As if Artificial Intelligence (AI) was taking over the world and mysterious objects flying through the skies were not enough, the US military has decided to up the ante by creating a robot capable of piloting a combat plane by itself.
The Defense Advanced Research Projects Agency (DARPA) announced on Monday, February 13, that it had successfully tested an F-16 test aircraft with AI software that piloted it for 17 hours. The Variable In-flight Simulator Test Aircraft (VISTA) X-62A flew in December 2022 at the Air Force Test Pilot School in California.
While we’ve already seen the use of autopilot features in aircraft, this is the first time a robot has taken control of a fighter jet, and it could one day open the doors to fully autonomous, unmanned aircraft flown entirely by AI.
“VISTA will allow us to parallel the development and testing of cutting-edge artificial intelligence techniques with new unmanned vehicle designs,” M. Christopher Cotting, director of research at the US Air Force Test Pilot School, said in a statement. . He added that the system “will quickly mature the autonomy of unmanned platforms and allow us to offer a tactically relevant capability to our warfighter.”
Of course, this sort of thing probably conjures up more images of Skynet in action and killing all of humanity in Terminator than the high-flying stunts of Top Gun.
However, the software is designed for the VISTA to mimic other aircraft. That means pilot students can train to fly everything from the massive B-52 bomber to the smallest fighter, all in the F-16.
A recent upgrade called the Simulation Autonomous Control System allowed VISTA to test its autonomous F-16. Thanks to this software, the plane was able to take off and land on its own, as well as operate “against a variety of simulated adversaries and with simulated weapons capabilities,” Lt. Col.
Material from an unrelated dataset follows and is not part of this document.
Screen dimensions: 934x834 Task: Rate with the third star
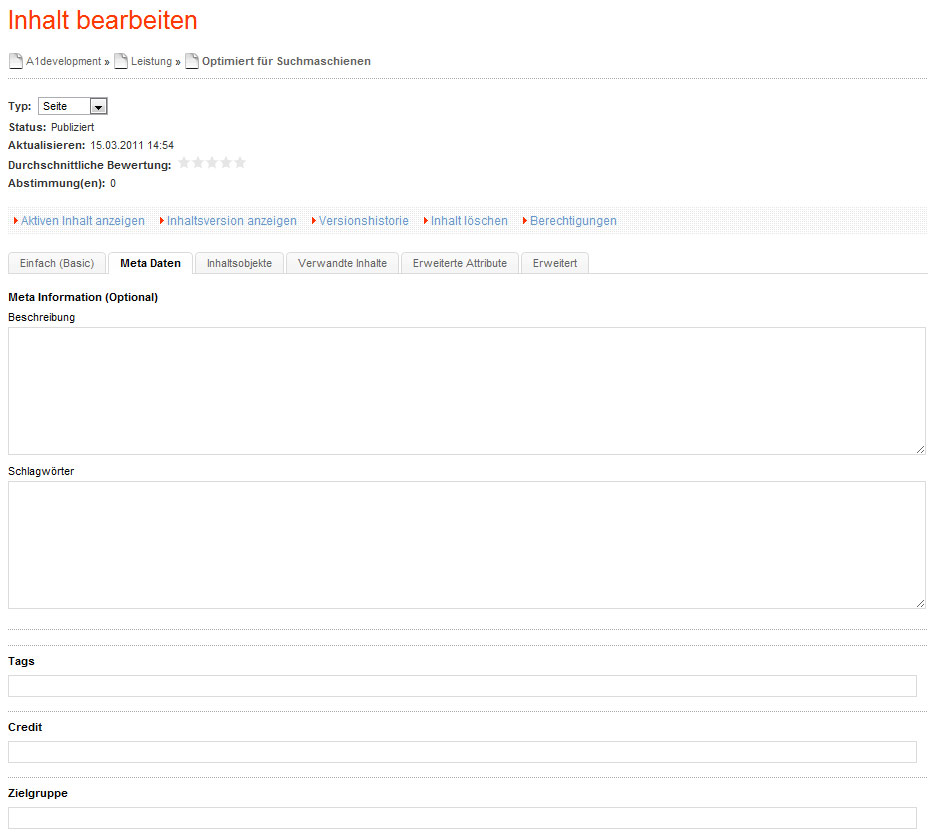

Ryan Hefron, director of the Aerial Combat Evolution program (ACE) from DARPA.
It should be noted that there was a pilot on board to make sure there was a human to take the reins of the aircraft in case it went out of control.” Hefron added that the AI allowed pilots to learn how to respond to certain situations in and out of a dogfight.
DARPA launched the ACE program in 2019 to research and incorporate AI into its jet fighters. The idea is that autonomous fighters could help give human pilots an advantage during dogfights.
The program is also part of a broader movement within the Department of Defense to embrace AI and use it to bolster the nation’s defense and national security. In 2022, the United States spent nearly $3 billion on AI research alone.
The implications are pretty scary. For one thing, having an autonomous F-16 means the robots will be able to potentially engage enemy aircraft, something UAV drones can’t. Also, unlike a UAV, an F-16 can carry a much larger payload of 20,000 pounds versus 3,800 pounds for a drone. It’s a much more sophisticated and deadly weapon, and now the US military wants a robot to control it.
On top of all this, AI doesn’t have a great track record: it’s been known to fall prey to racism, sexism, prejudice, and hallucinations. When used for home loans or judgments, the consequences of relying on artificial intelligence are already dire enough. Imagine what happens when the stakes are World War III.